Task |
Send back the records in full, character for character.

Collected data entries
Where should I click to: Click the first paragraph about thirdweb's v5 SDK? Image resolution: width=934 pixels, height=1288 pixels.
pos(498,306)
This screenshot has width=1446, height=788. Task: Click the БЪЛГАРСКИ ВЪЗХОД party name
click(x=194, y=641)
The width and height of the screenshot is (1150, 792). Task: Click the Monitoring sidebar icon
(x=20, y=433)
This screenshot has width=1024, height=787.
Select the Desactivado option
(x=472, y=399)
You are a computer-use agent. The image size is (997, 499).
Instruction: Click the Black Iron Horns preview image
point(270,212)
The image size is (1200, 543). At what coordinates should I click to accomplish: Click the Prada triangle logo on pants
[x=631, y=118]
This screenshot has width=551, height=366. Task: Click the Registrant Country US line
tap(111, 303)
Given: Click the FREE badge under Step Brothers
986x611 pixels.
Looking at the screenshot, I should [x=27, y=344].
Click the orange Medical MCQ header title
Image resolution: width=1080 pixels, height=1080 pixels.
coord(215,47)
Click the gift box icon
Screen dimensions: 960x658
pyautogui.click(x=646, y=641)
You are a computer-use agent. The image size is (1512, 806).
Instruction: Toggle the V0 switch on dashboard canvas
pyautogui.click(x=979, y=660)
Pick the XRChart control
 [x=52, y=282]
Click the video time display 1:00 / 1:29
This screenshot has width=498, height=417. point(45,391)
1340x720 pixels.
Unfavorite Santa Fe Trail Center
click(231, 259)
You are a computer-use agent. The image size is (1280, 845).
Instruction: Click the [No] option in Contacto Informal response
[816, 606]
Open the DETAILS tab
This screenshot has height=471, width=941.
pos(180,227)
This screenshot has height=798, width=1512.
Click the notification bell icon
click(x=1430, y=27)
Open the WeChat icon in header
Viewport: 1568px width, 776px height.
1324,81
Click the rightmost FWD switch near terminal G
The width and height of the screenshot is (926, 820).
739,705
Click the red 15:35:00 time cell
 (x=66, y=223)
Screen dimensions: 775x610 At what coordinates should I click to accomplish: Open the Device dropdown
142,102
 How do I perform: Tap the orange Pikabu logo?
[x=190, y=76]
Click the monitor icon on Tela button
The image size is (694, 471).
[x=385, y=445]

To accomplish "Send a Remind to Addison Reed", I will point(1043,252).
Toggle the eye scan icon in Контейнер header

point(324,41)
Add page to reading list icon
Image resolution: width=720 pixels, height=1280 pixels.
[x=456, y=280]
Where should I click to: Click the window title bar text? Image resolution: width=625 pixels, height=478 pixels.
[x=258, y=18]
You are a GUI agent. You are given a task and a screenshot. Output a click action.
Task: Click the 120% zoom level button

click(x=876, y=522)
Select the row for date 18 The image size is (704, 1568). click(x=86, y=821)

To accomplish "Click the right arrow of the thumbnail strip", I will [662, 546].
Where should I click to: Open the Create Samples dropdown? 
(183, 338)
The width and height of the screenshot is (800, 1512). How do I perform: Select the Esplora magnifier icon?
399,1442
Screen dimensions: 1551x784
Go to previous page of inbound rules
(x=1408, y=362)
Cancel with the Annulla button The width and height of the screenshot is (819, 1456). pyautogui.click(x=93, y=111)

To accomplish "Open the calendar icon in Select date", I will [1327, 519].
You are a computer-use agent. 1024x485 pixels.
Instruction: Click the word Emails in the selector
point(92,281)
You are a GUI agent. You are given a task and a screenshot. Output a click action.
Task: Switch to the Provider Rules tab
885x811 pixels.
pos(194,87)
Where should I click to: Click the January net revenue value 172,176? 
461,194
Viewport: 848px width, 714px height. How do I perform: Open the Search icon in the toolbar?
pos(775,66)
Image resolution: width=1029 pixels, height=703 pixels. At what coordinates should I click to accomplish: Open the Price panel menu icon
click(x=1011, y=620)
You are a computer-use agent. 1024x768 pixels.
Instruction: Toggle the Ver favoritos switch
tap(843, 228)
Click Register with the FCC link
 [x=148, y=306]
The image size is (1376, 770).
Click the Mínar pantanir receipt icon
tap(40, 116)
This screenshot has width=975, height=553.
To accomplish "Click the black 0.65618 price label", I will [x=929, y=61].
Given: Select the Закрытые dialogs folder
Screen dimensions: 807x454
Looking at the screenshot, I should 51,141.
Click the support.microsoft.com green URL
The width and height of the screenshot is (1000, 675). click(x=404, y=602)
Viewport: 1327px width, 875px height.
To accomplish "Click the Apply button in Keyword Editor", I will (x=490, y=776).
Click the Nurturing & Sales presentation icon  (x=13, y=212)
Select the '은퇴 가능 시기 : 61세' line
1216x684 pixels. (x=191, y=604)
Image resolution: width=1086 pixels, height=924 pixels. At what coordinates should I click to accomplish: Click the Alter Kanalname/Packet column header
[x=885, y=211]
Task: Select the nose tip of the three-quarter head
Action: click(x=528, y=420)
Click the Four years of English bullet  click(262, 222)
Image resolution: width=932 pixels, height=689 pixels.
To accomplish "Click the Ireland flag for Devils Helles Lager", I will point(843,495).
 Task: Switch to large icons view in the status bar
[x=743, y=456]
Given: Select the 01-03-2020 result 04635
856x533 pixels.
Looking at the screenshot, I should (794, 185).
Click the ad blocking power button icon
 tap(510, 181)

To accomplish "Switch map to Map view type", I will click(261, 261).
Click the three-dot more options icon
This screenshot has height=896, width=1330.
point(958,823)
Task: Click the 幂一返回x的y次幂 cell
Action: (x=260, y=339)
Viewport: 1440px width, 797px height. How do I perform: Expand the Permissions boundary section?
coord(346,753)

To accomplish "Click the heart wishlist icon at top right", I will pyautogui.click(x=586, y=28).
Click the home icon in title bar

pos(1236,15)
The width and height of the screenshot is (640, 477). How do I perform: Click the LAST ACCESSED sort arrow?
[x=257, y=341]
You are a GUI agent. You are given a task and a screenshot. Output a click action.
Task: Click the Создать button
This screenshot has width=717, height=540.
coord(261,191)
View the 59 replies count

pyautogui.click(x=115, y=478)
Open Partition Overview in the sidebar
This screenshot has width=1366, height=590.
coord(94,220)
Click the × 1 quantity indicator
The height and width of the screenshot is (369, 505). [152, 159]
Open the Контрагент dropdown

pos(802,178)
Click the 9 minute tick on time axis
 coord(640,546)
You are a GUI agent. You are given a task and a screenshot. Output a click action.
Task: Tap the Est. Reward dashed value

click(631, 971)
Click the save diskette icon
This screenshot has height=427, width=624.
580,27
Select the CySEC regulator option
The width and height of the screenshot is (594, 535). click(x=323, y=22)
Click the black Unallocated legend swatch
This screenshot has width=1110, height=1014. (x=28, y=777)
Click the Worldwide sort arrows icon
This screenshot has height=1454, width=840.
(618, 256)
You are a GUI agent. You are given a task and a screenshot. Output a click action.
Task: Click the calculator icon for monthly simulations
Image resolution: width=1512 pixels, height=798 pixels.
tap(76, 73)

Response for this exercise |
Where should I click to: Click the first paragraph about thirdweb's v5 SDK? Image resolution: width=934 pixels, height=1288 pixels.
pos(498,306)
This screenshot has width=1446, height=788. Task: Click the БЪЛГАРСКИ ВЪЗХОД party name
click(x=194, y=641)
The width and height of the screenshot is (1150, 792). Task: Click the Monitoring sidebar icon
(x=20, y=433)
This screenshot has width=1024, height=787.
Select the Desactivado option
(x=472, y=399)
You are a computer-use agent. The image size is (997, 499).
Instruction: Click the Black Iron Horns preview image
point(270,212)
The image size is (1200, 543). At what coordinates should I click to accomplish: Click the Prada triangle logo on pants
[x=631, y=118]
This screenshot has width=551, height=366. Task: Click the Registrant Country US line
tap(111, 303)
Given: Click the FREE badge under Step Brothers
986x611 pixels.
Looking at the screenshot, I should [x=27, y=344].
Click the orange Medical MCQ header title
Image resolution: width=1080 pixels, height=1080 pixels.
coord(215,47)
Click the gift box icon
Screen dimensions: 960x658
pyautogui.click(x=646, y=641)
You are a computer-use agent. The image size is (1512, 806).
Instruction: Toggle the V0 switch on dashboard canvas
pyautogui.click(x=979, y=660)
Pick the XRChart control
 [x=52, y=282]
Click the video time display 1:00 / 1:29
This screenshot has width=498, height=417. point(45,391)
1340x720 pixels.
Unfavorite Santa Fe Trail Center
click(231, 259)
You are a computer-use agent. The image size is (1280, 845).
Instruction: Click the [No] option in Contacto Informal response
[816, 606]
Open the DETAILS tab
This screenshot has height=471, width=941.
pos(180,227)
This screenshot has height=798, width=1512.
Click the notification bell icon
click(x=1430, y=27)
Open the WeChat icon in header
Viewport: 1568px width, 776px height.
1324,81
Click the rightmost FWD switch near terminal G
The width and height of the screenshot is (926, 820).
739,705
Click the red 15:35:00 time cell
 (x=66, y=223)
Screen dimensions: 775x610 At what coordinates should I click to accomplish: Open the Device dropdown
142,102
 How do I perform: Tap the orange Pikabu logo?
[x=190, y=76]
Click the monitor icon on Tela button
The image size is (694, 471).
[x=385, y=445]

To accomplish "Send a Remind to Addison Reed", I will point(1043,252).
Toggle the eye scan icon in Контейнер header

point(324,41)
Add page to reading list icon
Image resolution: width=720 pixels, height=1280 pixels.
[x=456, y=280]
Where should I click to: Click the window title bar text? Image resolution: width=625 pixels, height=478 pixels.
[x=258, y=18]
You are a GUI agent. You are given a task and a screenshot. Output a click action.
Task: Click the 120% zoom level button

click(x=876, y=522)
Select the row for date 18 The image size is (704, 1568). click(x=86, y=821)

To accomplish "Click the right arrow of the thumbnail strip", I will [662, 546].
Where should I click to: Open the Create Samples dropdown? 
(183, 338)
The width and height of the screenshot is (800, 1512). How do I perform: Select the Esplora magnifier icon?
399,1442
Screen dimensions: 1551x784
Go to previous page of inbound rules
(x=1408, y=362)
Cancel with the Annulla button The width and height of the screenshot is (819, 1456). pyautogui.click(x=93, y=111)

To accomplish "Open the calendar icon in Select date", I will [1327, 519].
You are a computer-use agent. 1024x485 pixels.
Instruction: Click the word Emails in the selector
point(92,281)
You are a GUI agent. You are given a task and a screenshot. Output a click action.
Task: Switch to the Provider Rules tab
885x811 pixels.
pos(194,87)
Where should I click to: Click the January net revenue value 172,176? 
461,194
Viewport: 848px width, 714px height. How do I perform: Open the Search icon in the toolbar?
pos(775,66)
Image resolution: width=1029 pixels, height=703 pixels. At what coordinates should I click to accomplish: Open the Price panel menu icon
click(x=1011, y=620)
You are a computer-use agent. 1024x768 pixels.
Instruction: Toggle the Ver favoritos switch
tap(843, 228)
Click Register with the FCC link
 [x=148, y=306]
The image size is (1376, 770).
Click the Mínar pantanir receipt icon
tap(40, 116)
This screenshot has width=975, height=553.
To accomplish "Click the black 0.65618 price label", I will [x=929, y=61].
Given: Select the Закрытые dialogs folder
Screen dimensions: 807x454
Looking at the screenshot, I should 51,141.
Click the support.microsoft.com green URL
The width and height of the screenshot is (1000, 675). click(x=404, y=602)
Viewport: 1327px width, 875px height.
To accomplish "Click the Apply button in Keyword Editor", I will (x=490, y=776).
Click the Nurturing & Sales presentation icon  (x=13, y=212)
Select the '은퇴 가능 시기 : 61세' line
1216x684 pixels. (x=191, y=604)
Image resolution: width=1086 pixels, height=924 pixels. At what coordinates should I click to accomplish: Click the Alter Kanalname/Packet column header
[x=885, y=211]
Task: Select the nose tip of the three-quarter head
Action: click(x=528, y=420)
Click the Four years of English bullet  click(262, 222)
Image resolution: width=932 pixels, height=689 pixels.
To accomplish "Click the Ireland flag for Devils Helles Lager", I will point(843,495).
 Task: Switch to large icons view in the status bar
[x=743, y=456]
Given: Select the 01-03-2020 result 04635
856x533 pixels.
Looking at the screenshot, I should (794, 185).
Click the ad blocking power button icon
 tap(510, 181)

To accomplish "Switch map to Map view type", I will click(261, 261).
Click the three-dot more options icon
This screenshot has height=896, width=1330.
point(958,823)
Task: Click the 幂一返回x的y次幂 cell
Action: (x=260, y=339)
Viewport: 1440px width, 797px height. How do I perform: Expand the Permissions boundary section?
coord(346,753)

To accomplish "Click the heart wishlist icon at top right", I will pyautogui.click(x=586, y=28).
Click the home icon in title bar

pos(1236,15)
The width and height of the screenshot is (640, 477). How do I perform: Click the LAST ACCESSED sort arrow?
[x=257, y=341]
You are a GUI agent. You are given a task and a screenshot. Output a click action.
Task: Click the Создать button
This screenshot has width=717, height=540.
coord(261,191)
View the 59 replies count

pyautogui.click(x=115, y=478)
Open Partition Overview in the sidebar
This screenshot has width=1366, height=590.
coord(94,220)
Click the × 1 quantity indicator
The height and width of the screenshot is (369, 505). [152, 159]
Open the Контрагент dropdown

pos(802,178)
Click the 9 minute tick on time axis
 coord(640,546)
You are a GUI agent. You are given a task and a screenshot. Output a click action.
Task: Tap the Est. Reward dashed value

click(631, 971)
Click the save diskette icon
This screenshot has height=427, width=624.
580,27
Select the CySEC regulator option
The width and height of the screenshot is (594, 535). click(x=323, y=22)
Click the black Unallocated legend swatch
This screenshot has width=1110, height=1014. (x=28, y=777)
Click the Worldwide sort arrows icon
This screenshot has height=1454, width=840.
(618, 256)
You are a GUI agent. You are given a task and a screenshot. Output a click action.
Task: Click the calculator icon for monthly simulations
Image resolution: width=1512 pixels, height=798 pixels.
tap(76, 73)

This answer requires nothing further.